Freies Netzwerk Kultur Wo ist eigentlich vorne? Denkt das Unmögliche!

Museum – das ist doch dieses Gemurmel in den heiligen weißen Hallen, das ist jemand, der „Pschscht!“ macht, Kunst, die stört oder müde macht, und dann doch berührt, wenn man mit einer Freundin leise darüber spricht.

 Künstlerin Birgit Pardun plädiert fürs Spinnen.

Künstlerin Birgit Pardun plädiert fürs Spinnen.

Foto: Fries, Stefan (fri)

Ich wurde neulich gefragt, ob ich eine Kolumne schreiben möchte. Ich, als eine aus der freien Künstler-Szene Wuppertals. Schreiben – darauf wäre ich selbst nicht gekommen. Es fängt schon damit an, dass ich (rein motorisch) nicht gut schreiben kann. Mit circa sechs Fingern treffe ich selten die richtigen Tasten und es entstehen immer wieder bizarre Wortgebilde, in denen Buchstaben vertauscht sind oder gar komplett fehlen. Interessant dabei ist, wie leicht es dennoch fällt, dieses Buchstaben-Allerlei zu entschlüsseln – mein Gehirn zumindest kann damit überraschend gut umgehen. Die Texterkennung meines Smartphones hingegen schlägt zum Beispiel nach zwei eingegebenen Buchstaben Wörter vor, die ich niemals benutzen würde, und konstruiert dann daraus auch noch völlig sinnfreie Sätze. KI, sag’ ich da nur. Die hat gar keine Ahnung, und die kennt mich auch gar nicht!

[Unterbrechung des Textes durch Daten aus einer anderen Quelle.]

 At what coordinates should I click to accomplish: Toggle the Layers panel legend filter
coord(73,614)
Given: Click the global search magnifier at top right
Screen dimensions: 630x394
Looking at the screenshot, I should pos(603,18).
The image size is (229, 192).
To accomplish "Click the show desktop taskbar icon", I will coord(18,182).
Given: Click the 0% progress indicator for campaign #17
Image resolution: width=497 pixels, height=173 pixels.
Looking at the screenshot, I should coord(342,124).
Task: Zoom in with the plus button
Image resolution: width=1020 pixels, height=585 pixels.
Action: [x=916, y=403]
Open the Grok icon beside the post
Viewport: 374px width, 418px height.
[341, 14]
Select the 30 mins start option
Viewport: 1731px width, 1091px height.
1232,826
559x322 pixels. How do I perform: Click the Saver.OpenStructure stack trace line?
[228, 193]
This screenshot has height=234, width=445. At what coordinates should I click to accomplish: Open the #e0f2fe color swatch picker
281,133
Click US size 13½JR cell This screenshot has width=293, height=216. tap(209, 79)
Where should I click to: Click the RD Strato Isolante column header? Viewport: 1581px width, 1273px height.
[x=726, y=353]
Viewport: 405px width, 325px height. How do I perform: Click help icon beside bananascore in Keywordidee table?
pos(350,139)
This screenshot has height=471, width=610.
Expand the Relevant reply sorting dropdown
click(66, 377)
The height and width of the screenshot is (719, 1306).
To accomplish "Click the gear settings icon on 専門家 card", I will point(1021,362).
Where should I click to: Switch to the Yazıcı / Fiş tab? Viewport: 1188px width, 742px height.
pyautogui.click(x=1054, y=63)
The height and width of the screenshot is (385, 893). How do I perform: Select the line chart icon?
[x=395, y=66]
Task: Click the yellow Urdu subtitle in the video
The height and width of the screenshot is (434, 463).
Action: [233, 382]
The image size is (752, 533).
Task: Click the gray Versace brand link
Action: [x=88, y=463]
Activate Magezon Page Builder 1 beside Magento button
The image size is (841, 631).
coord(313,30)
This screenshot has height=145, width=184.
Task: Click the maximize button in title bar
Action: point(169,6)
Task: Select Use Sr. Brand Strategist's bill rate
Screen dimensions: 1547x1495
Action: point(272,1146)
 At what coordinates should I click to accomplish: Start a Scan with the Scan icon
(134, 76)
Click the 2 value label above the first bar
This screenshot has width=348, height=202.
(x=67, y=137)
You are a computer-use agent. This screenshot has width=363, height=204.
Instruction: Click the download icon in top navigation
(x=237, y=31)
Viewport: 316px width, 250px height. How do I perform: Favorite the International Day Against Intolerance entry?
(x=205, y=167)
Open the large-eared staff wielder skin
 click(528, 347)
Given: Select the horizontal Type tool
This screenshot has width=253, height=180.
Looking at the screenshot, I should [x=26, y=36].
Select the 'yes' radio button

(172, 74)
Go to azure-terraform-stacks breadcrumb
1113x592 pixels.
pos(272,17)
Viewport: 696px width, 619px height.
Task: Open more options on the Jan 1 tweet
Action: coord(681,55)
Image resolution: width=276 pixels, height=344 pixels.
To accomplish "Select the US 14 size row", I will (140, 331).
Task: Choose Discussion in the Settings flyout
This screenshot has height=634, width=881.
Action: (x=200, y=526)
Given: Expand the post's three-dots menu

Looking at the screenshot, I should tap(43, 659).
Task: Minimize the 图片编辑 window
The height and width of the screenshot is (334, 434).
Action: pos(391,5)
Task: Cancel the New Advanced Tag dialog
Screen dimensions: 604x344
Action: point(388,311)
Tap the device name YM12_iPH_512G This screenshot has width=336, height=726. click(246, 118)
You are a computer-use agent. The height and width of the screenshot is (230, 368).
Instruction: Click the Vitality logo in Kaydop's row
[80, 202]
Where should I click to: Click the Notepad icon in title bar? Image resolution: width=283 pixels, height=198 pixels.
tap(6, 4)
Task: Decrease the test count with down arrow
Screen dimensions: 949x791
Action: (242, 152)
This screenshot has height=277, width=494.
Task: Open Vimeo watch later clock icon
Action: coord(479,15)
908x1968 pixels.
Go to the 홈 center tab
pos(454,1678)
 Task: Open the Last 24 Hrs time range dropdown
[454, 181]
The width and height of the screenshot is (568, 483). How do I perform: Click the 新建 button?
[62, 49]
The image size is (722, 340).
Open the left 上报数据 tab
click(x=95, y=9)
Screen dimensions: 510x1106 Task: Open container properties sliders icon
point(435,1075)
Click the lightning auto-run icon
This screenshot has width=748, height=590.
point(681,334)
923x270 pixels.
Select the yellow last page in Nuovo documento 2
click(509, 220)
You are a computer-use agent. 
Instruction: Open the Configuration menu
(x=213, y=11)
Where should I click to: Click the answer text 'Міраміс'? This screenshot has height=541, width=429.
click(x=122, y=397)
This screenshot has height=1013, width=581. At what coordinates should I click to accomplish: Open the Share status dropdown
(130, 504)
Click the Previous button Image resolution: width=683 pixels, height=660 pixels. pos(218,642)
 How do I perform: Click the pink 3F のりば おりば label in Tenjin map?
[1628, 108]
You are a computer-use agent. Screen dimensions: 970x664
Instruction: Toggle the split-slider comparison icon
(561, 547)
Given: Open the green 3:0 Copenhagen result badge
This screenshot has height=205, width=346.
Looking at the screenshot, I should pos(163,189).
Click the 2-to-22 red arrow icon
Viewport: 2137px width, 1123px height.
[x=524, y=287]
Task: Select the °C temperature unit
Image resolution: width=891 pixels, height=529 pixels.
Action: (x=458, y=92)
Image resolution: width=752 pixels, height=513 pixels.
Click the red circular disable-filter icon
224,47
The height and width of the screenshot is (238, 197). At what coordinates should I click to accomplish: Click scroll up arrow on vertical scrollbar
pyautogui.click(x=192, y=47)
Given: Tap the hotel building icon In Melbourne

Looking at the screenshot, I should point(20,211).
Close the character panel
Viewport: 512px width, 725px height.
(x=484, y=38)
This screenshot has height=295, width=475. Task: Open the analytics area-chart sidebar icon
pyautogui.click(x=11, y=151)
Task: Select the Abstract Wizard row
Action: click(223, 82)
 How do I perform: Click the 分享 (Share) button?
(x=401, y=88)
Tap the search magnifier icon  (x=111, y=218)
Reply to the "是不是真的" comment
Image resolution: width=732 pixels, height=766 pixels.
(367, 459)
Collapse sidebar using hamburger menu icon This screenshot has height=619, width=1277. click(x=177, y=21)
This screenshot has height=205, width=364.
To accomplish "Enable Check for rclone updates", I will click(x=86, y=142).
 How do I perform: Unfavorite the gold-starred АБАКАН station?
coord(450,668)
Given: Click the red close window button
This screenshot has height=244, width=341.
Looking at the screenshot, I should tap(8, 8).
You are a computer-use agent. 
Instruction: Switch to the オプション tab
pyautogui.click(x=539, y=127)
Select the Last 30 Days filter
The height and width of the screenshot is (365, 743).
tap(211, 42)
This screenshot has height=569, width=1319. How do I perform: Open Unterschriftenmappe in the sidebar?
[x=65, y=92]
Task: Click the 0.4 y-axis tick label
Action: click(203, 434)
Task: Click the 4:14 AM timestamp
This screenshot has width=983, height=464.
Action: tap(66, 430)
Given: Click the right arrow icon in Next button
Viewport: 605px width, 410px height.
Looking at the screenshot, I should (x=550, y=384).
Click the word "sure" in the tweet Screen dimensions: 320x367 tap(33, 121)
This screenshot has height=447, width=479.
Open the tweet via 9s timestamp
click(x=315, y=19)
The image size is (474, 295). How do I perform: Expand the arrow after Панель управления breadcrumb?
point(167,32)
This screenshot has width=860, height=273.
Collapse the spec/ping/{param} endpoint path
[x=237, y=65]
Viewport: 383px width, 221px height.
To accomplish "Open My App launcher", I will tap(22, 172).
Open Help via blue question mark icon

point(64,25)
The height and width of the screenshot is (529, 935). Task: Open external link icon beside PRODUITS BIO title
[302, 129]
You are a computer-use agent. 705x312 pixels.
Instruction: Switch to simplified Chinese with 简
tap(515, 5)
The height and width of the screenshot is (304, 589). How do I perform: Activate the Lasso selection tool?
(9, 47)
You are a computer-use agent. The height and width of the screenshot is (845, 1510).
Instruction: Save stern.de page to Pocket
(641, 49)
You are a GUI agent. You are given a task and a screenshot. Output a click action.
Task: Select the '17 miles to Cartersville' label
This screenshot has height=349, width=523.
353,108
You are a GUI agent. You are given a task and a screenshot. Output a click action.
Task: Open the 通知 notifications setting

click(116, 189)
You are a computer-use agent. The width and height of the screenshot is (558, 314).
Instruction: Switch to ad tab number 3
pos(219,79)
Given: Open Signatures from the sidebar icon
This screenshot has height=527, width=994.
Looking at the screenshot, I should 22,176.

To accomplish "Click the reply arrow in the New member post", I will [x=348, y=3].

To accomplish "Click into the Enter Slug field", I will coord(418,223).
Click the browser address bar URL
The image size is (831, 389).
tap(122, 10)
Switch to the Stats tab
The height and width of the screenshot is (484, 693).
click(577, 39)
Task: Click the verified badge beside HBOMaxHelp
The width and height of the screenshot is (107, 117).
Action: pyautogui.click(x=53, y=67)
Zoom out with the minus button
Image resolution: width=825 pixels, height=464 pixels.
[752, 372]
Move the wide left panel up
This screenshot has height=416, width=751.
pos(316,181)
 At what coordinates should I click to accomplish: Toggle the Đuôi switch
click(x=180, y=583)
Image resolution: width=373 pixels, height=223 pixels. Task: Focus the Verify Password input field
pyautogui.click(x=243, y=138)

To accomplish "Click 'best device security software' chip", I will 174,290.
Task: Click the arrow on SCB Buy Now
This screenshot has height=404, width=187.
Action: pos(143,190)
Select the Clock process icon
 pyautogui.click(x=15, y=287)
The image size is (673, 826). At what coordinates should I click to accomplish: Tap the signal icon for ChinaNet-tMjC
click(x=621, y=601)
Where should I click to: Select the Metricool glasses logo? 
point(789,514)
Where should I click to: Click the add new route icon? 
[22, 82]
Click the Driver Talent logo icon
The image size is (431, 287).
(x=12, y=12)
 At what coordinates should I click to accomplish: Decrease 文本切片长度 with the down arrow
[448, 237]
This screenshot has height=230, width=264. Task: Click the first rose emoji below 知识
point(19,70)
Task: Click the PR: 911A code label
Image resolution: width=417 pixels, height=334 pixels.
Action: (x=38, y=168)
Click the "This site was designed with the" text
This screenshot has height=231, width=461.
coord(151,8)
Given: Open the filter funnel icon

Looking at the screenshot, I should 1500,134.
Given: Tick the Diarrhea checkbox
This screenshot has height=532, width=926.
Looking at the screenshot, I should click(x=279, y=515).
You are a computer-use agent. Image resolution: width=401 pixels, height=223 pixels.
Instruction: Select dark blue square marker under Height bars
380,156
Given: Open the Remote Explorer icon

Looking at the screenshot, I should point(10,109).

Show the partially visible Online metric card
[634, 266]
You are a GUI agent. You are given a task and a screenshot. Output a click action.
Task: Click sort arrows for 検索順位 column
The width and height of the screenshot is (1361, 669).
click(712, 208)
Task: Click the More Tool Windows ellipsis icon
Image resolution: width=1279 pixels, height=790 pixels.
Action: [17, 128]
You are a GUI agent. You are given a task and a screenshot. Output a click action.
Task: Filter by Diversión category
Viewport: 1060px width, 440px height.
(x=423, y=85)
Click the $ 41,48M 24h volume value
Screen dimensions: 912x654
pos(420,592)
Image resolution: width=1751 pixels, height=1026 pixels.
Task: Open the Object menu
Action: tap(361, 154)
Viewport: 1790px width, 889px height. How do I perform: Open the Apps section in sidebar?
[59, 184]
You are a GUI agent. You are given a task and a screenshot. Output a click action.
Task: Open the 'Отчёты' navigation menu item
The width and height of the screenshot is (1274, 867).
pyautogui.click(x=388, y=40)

KI ist hoch angesagt, rasant auf dem Vormarsch, gerade in pandemischen Zeiten. Alles voll durchdigitalisiert. Streaming ist das neue Alles. Konzertbesuch, Museumsführung. Genau! Digitaler Rundgang, dass ich nicht lache, wie albern ich das finde, wenn ich mit der Maus durch ein virtuelles Museum rutsche. Brauchen wir einen simulierten Showroom und dazu irgendeinen coolen, aber nichtssagenden, jazzy Groove? Ich fühle mich veräppelt. Museum – das ist doch dieses Gemurmel in den heiligen weißen Hallen, das ist jemand, der „Pschscht!“ macht, Kunst, die stört oder müde macht, und dann doch berührt, wenn man mit einer Freundin leise darüber spricht. Alleine lange auf einer Kunstledercouch vor einem Bild hocken und dabei von dem Wärter beäugt werden. Das ist die Vernissage in einer hippen Galerie. Mit Weinglas im plapperigen Gedränge. Angesäuselt mit welchen reden, die mich beeindrucken oder erschrecken, die aber alle auch Bilder und Kunst lieben. Die Pausen im Theater oder in Konzerten. Ich mag sie nicht. Das Gewusel duftender Menschen, Schlange vor den Damentoiletten, verstohlene Blicke in die Spiegelwand, wegen der Frisur. Plaudern, bis endlich das Stück weitergeht. Ich würde ja lieber immer alles auf einmal hören und sehen, ich mag nicht unterbrochen werden, wenn eine Musik, eine Geschichte, eine Bewegung mich mitreißt – aber naja, die meisten mögen‘s und meine Blase schafft‘s eh nicht so lange.

Ich habe mich gut arrangiert, merke fast gar nicht mehr, dass mir irgendetwas fehlt. Oder will es nicht merken, damit es nicht weh tut. Ich vermute, alle vermissen Sektgespräche und Pausenplappereien, die Vorstellungen von Kunst und Theater – letztere machen mich satt und hungrig zugleich. Ich fühle mich immer „befüllt“ und beschenkt, selbst wenn ich etwas nicht mag oder verstehe, und bekomme sogleich unbändigen Appetit auf mehr und am allerliebsten will ich immer sofort selber machen. In meiner Fantasie mache ich dann Musik, male, spiele eine dramatische Rolle. Ich kann mehr als „Heidemarie“ sein! Naja ... spinnen eben.

Das halte ich übrigens für elementar wichtig, das Spinnen, das sollten wir uns viel mehr erlauben. Gerade jetzt. Wir müssen uns neu erfinden, wir müssen nach vorn. Vorne ist für alle vermutlich leider woanders, da müssen wir aufpassen, wenn wir so durcheinander stolpern, dass wir uns nicht zu sehr anrempeln bis tottreten. Aber wenn wir ein bisschen achtgeben, schaffen wir vielleicht ein paar Schritte. Dann wären wir zwar die ersten, die etwas gelernt hätten in der Menschheitsgeschichte, aber wer weiß… Die Hoffnung stirbt zuletzt.